Fearnley has made the landscape more overpowering than in the original on-site drawing. The mountainsides are steeper and have been accentuated through light and shadow. The contrast to the everlasting ice and snow of the desolate valley is heightened by the lush vegetation in the foreground, where sheep graze under a shepherd’s supervision. Fearnley emphasizes the wild, inaccessible aspects of nature by letting a bird of prey glide above the glacier, even as he playfully includes a visual, English-based pun on his name by adding a tuft of fern next to his signature.
Scholars have noted how the composition and the balancing of the various landscape elements evoke the Düsseldorf painter Johann Wilhelm Schirmer (1807–63), whom Fearnley met during his sojourn in Switzerland. In romanticism, a pronounced contrast between warm and cold tones, as seen here, was also perceived as symbolizing the confrontation between life and death.
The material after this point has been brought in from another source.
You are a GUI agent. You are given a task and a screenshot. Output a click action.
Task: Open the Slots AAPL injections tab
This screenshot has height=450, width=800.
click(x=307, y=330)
Before the painting was completed, it was shown at the Paris Salon in 1836. Along with two paintings by J. C. Dahl, this painting and Fearnley’s The Labro Falls at Kongsberg (1837) were the first paintings by Norwegians artists to be acquired by the National Gallery.
- Creation date:
- 1838
- Other titles:
- Grindelwaldgletscheren (NOR)
Le glacier de Grindelwald (FRE) - Object type:
- Painting
- Materials and techniques:
- Olje på lerret
- Material:
- Canvas
- Dimensions:
- Width: 195 cm
- Height: 157.5 cm
- Depth: 5 cm
- Keywords:
- Visual art
- Classification:
- 532 - Bildende kunst
- Motif:
- Landscape, Mountain
- Motif - location:
- Grindelwaldgletscher, Bern, Sveits
- Inventory no.:
- NG.M.00038
- Cataloguing level:
- Single object
- Acquisition:
- Acquisition from Thomas Fearnley, 1839
- Owner and collection:
- Nasjonalmuseet for kunst, arkitektur og design, The Fine Art Collections
- Photo:
- Børre Høstland/Lathion, Jacques
Nasjonalmuseet's collection catalogue is a living resource of information gathered since the 1830's. Some records may contain language or ideas that today could be perceived as outdated, offensive or discriminatory with regard to for instance gender, sexuality, ethnicity or disability, and that may be at odds with the museum's values regarding equality and diversity.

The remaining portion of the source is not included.